Dans la bouche d’Olivier, un lexique précis vient qualifier les matériaux qu’il chantourne : fraké, nord blanc, médium. De la poussière et de la sciure émergent les pièces de bois profilées selon un ordre qui, pour un spectateur profane, demeure souvent mystérieux au regard de l’assemblage ultime qui façonne tantôt une armoire, tantôt une bibliothèque, un fauteuil ou un confident. Olivier est un jeune compagnon ébéniste de 32 ans qui s’est établi à Coustelet dans le Vaucluse ; il ne dissimule pas le plaisir qu’il prend à charmer, avec les gestes virtuoses de son art, les quelques visiteurs qui s’aventurent dans son atelier. Ses apprentis disent de lui qu’il a parfois “ le sens de la mise en scène un peu trop prononcé car ce qui enchante le client de passage ne simplifie pas toujours la transmission d’un savoir-faire ; c’est sans doute l’un des meilleurs formateurs qui soit, en tout cas l’un des plus imaginatifs, c’est sûr ; mais ici, il n’y a pas un seul apprentissage qui ne soit pensé, par lui, sans référence à une série ou un film policiers, et pas un seul tiroir de buffet qui se fabrique sans qu’un suspense intense et tourmenté l’accompagne. On se console en se disant qu’on en apprend autant en ébénisterie qu’en cinoche mais bon, il faut avouer que, quelquefois, c’est un peu épuisant ”.
Si ses références favorites sont le Faucon Maltais ou l’Affaire Thomas Crown - “ la version avec Faye Dunaway à cause de l’écran qui se subdivise en plein de petites vignettes à plusieurs reprises pour passer d’une scène à l’autre ” - le souvenir le plus marquant qu’évoque Olivier pour expliquer sa posture d’ébéniste-cinéphile n’est pas un film, mais une certaine manière de regarder la série télévisée de son enfance : Chapeau Melon et Bottes de Cuir. “ À l’époque, cela passait en fin de semaine, vendredi ou samedi, et c’était le seul soir où j’avais le droit de veiller un peu devant la télé. Et cette série a pris une importance démesurée à mes yeux car en plus d’être une sorte de récompense télévisuelle de ma semaine d’écolier, cette récompense-là était truffée de ce que j’appelle aujourd’hui “ les censures douces de l’affection ” : en effet, je n’étais autorisé à regarder les exploits de John Steed et d’Emma Peel que blotti dans les bras de ma mère qui mettait ses mains devant mes yeux chaque fois qu’elle jugeait qu’une scène était trop violente ou trop agressive pour moi. Il ne me restait que la musique pour rassasier mon imagination, pour donner à mes peurs des dimensions exorbitantes et pour combler ces scénarios troués de force par les mains de ma mère ”.
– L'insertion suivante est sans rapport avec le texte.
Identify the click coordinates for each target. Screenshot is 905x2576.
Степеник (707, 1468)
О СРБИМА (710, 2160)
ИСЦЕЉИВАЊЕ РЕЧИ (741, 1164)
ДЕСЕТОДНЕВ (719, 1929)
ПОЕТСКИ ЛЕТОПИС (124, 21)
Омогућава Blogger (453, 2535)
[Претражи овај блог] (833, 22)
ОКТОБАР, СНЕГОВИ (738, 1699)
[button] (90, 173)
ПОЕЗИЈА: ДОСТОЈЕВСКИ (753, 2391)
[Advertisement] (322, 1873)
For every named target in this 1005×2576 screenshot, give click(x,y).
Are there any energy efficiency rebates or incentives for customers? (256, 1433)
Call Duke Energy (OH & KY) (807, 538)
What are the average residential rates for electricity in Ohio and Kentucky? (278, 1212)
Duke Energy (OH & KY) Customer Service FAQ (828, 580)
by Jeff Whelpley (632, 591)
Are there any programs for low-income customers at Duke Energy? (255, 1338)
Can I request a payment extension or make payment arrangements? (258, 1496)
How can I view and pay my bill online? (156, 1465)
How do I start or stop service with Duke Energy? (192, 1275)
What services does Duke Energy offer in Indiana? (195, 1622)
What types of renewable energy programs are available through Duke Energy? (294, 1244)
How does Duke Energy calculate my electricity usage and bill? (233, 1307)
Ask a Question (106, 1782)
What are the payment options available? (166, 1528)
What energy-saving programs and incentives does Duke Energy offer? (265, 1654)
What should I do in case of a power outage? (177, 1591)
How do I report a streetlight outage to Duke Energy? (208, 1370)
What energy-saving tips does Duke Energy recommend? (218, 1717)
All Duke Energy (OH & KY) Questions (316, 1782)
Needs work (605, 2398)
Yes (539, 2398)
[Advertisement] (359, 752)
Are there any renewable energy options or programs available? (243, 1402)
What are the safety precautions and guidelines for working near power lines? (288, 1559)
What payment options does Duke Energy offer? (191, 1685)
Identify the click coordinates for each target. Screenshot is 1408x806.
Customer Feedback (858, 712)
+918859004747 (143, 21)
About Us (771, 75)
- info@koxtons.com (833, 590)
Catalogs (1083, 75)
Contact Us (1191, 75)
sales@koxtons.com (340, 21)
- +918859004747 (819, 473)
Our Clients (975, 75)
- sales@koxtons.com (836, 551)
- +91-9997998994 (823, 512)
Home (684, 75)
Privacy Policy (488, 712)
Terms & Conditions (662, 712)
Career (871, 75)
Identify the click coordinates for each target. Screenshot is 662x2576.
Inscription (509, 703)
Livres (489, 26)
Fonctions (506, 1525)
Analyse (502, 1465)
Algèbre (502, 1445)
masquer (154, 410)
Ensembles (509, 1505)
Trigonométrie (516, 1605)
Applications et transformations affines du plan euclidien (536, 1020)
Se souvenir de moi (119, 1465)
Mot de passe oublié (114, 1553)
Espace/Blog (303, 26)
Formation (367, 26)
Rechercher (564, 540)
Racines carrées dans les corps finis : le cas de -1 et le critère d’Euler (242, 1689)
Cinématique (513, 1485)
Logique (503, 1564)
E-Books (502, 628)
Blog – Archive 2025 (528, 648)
De cette enfance, Olivier a conservé l’idée que notre curiosité naît souvent des absences que l’on prend plaisir à pourvoir soi-même, des secrets que l’on sait se ménager dans notre quotidien. Lorsqu’il va au cinéma et qu’un film lui plaît réellement, il lui arrive souvent de ne pas attendre la fin pour sortir. Tous les réalisateurs qui donnent à Olivier “ envie de sortir ” sont pour lui les plus grands : Vidor, Spielberg, Altman, Hawks, Welles, Hitchcock, Tourneur. Drôle de palmarès composé dans le souci perpétué d’une d’élégance pudique à ne pas forcer – comme il dit – “ l’histoire à se livrer tout entière ”. Ses films favoris, Olivier les collectionnent en vidéo. Il s’en délecte en regardant une minute de plus à chaque visionnage, une minute qui le rapproche irrésistiblement d’une fin inéluctable ; et, afin d’exorciser ces fins qui résonnaient pour lui presque comme une malédiction, Olivier s’est inventé un petit rituel de consolation : la création systématique d’un nouveau modèle de meuble auquel il assigne le titre du film achevé, titre qu’il fait suivre d’une mention chiffrée à la manière des suites du cinéma américain. À ce jour, l’œuvre dont il reste le plus fier est une commode en bois laqué noir entièrement démontable, la très fameuse “ Gilda 2 ”.